[extropy-chat] Avoid Too Much Change

Lee Corbin lcorbin at rawbw.com
Mon Apr 9 00:12:27 UTC 2007


Stathis writes

> On 4/9/07, Lee Corbin wrote:

>> Let X be an entity that has utterly nothing in common with one.
>> Then a lot of people don't mind evolving into X provided it's
>> done slowly enough..., 
>>
>> Even if I finally reveal that X is, say, Max More, they don't
>> seem to think of this as especially identity threatening. But if
>> that happened to them, I claim, then they'd be dead and
>> there would simply be more Max Mores. What possible
>> difference does it make whether the transformation 
>> was fast or slow?
> 
> But you probably have a lot more in common with Max More
> than you do with your infant self.

Yes, that's true.
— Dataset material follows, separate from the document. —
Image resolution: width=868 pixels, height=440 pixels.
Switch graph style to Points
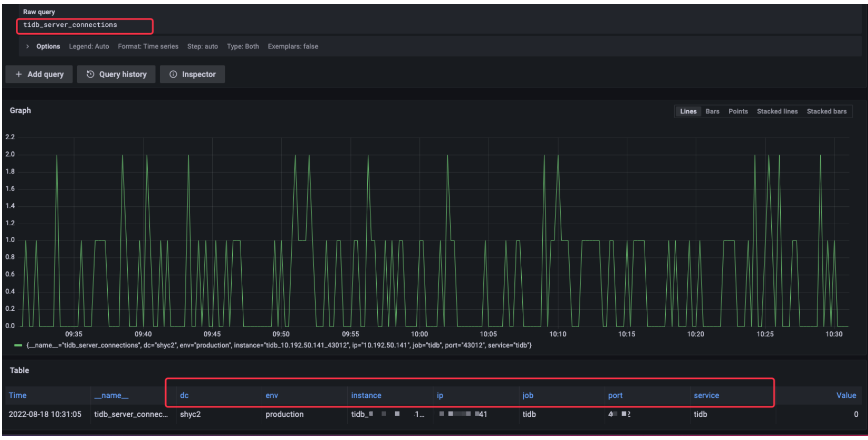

And sorry for the poor word choices above that
seem to imply that I have nothing in common with Max More.
We are both male and above five foot three in height.
But in terms of *personal identity* I have nearly zero in common
either with my infant self or Max More.  Kill me and create either
one of those and I'm dead either way.

> This example is one more reason why there is no "truth of the
> matter" about continuity of personal identity from moment to
> moment.

I not only dispute that, I claim that you dispute it too.  I claim
that in every way that matters, your actions and beliefs reflect
a contention that Stathis Papaioannou is someone, and 
someone special in the sense that if he is purged from the
simulation, then in no real way does he "continue in other
people" or anything.

Please let us use the term "personal identity" to refer to that
continuity of staying alive that we all cherish (except the
suicidal).  Your "self" is that which the police will come after
tomorrow if you commit a crime today.  Your "self" is that
which you want to continue to exist in all our teleportation
and duplication experiments.  It is vapid to deny that there
is some sort of thing that you want to keep on living, and
I think that we should use "self", "I", and "me" in the same
way that 99.9999% of the world's people do.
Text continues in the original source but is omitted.